Woody Allen tem uma das filmografias mais curiosas do cinema norte-americano. Começou fazendo comédias rasgadas, formalmente um tanto toscas, depurou-as numa espécie de versão moderna, psicanalisada, da comédia romântica (Annie Hall, Manhattan), flertou com o drama existencial à maneira de Bergman (Interiores, Setembro), fez turismo cultural na Europa (Vicky Christina Barcelona, À meia-noite em Paris, Para Roma, com amor), mas acertou mesmo a mão, a meu ver, com seus dramas morais temperados de humor: Crimes e pecados, Maridos e esposas, Match point.
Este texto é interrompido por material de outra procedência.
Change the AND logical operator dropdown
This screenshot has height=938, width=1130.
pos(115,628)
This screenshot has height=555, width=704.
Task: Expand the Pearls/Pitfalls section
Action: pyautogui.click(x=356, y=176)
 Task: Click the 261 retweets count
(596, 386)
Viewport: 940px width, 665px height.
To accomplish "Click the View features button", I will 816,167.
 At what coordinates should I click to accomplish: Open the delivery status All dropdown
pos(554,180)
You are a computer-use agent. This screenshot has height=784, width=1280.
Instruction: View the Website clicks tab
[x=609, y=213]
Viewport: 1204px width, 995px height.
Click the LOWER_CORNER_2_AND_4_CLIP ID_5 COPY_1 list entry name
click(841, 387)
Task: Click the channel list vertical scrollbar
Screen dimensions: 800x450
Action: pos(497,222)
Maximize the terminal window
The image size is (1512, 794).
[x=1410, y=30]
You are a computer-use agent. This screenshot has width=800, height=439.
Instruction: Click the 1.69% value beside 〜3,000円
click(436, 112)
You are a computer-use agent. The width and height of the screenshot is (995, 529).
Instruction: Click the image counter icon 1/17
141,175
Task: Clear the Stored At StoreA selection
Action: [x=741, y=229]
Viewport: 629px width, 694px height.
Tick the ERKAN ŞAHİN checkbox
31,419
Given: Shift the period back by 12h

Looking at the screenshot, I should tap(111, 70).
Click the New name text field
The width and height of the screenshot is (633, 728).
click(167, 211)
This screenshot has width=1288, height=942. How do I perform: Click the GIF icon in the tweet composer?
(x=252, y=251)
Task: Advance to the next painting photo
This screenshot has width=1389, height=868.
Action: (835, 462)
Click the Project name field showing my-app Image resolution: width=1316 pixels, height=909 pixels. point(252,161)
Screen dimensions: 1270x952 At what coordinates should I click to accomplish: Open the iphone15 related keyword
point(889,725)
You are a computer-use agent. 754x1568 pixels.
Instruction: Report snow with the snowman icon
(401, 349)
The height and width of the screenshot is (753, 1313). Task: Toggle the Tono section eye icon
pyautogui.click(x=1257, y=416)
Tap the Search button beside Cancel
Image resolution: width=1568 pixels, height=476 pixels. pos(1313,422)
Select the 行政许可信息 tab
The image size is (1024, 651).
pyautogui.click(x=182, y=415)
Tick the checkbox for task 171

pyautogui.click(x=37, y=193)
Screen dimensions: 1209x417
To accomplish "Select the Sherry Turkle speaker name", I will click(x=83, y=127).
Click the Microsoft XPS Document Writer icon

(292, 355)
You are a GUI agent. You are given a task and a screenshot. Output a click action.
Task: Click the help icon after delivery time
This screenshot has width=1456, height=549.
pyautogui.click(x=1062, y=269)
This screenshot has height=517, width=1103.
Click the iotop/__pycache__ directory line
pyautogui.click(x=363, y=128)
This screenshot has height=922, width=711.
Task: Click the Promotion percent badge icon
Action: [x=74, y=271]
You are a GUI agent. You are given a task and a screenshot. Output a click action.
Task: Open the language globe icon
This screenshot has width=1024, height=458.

Seu novo filme, Homem irracional, pertence, evidentemente, a este último filão, que ele nunca deixou de alternar com os outros.
Trata-se, aqui, da crise de meia-idade de um professor de filosofia (Joaquin Phoenix) cético e iconoclasta, que já não encontra autenticidade nas ideias e nem intensidade nas emoções. Seu charme consiste na postura um tanto blasé de quem experimentou de tudo na vida (amores, drogas, guerras, filosofias) e não se entusiasma mais por coisa alguma. Entrega-se ao álcool e cultiva uma barriguinha. Claro que uma aluna brilhante e imaginativa (Emma Stone) vai se apaixonar por ele.
A sagacidade de Allen (e de Phoenix) está em situar o protagonista na linha tênue entre o autêntico e o fake, entre a genuína busca intelectual e a mistificação. É esse personagem ambíguo e oscilante, acossado pelo desânimo e pela impotência sexual, que terá de enfrentar um dos dilemas morais mais antigos da humanidade, aquele que gira em torno do assassinato e de suas possíveis justificativas.
Crime e castigo
Matar alguém, em suma, pode ser justificável em certas circunstâncias? Ou o bíblico “Não matarás” segue sendo o norte essencial da conduta humana? Com extremo engenho narrativo, o diretor conduz o espectador a se posicionar ora de um lado, ora de outro da questão, pondo em choque eventualmente o intelecto e a emoção de cada um.
A referência recorrente a Crime e castigo não é casual e muito menos afetada. Sempre que se quer, modernamente, discutir a moralidade do homicídio, o fantasma de Raskolnikov volta a rondar.
O projeto estético de Woody Allen, nessa sua vertente, parece ser a ambição, obviamente inalcançável, de conciliar a densidade de Dostoiévski com a leveza (enganosa, claro) de Tchekov. São parábolas sem corolário ou sentença, tragédias sem páthos, em que a catarse foi substituída pela derrisão ou pela ironia.
Mise-en-scène simplificada
Mais escritor do que propriamente um criador de imagens (como foram, por exemplo, Murnau, Hitchcock, Kubrick), Allen parece ter simplificado ao máximo sua mise-en-scène de modo a alcançar uma clareza quase transparente de exposição. Esse processo de depuração é facilitado aqui pela ambientação da história num campus universitário protegido da dispersão (e da feiura) do mundo urbano contemporâneo.
Tudo é muito simples e objetivo no modo de filmar, o que não significa desleixo ou falta de inspiração. Pelo contrário: uma cena crucial, junto ao poço vazio de um elevador, mostra a habilidade do cineasta em construir – no ritmo, nos diálogos, na direção de atores – um momento ao mesmo tempo trágico e cômico. Dostoiévski e Tchekov enfim reunidos, ainda que na morte.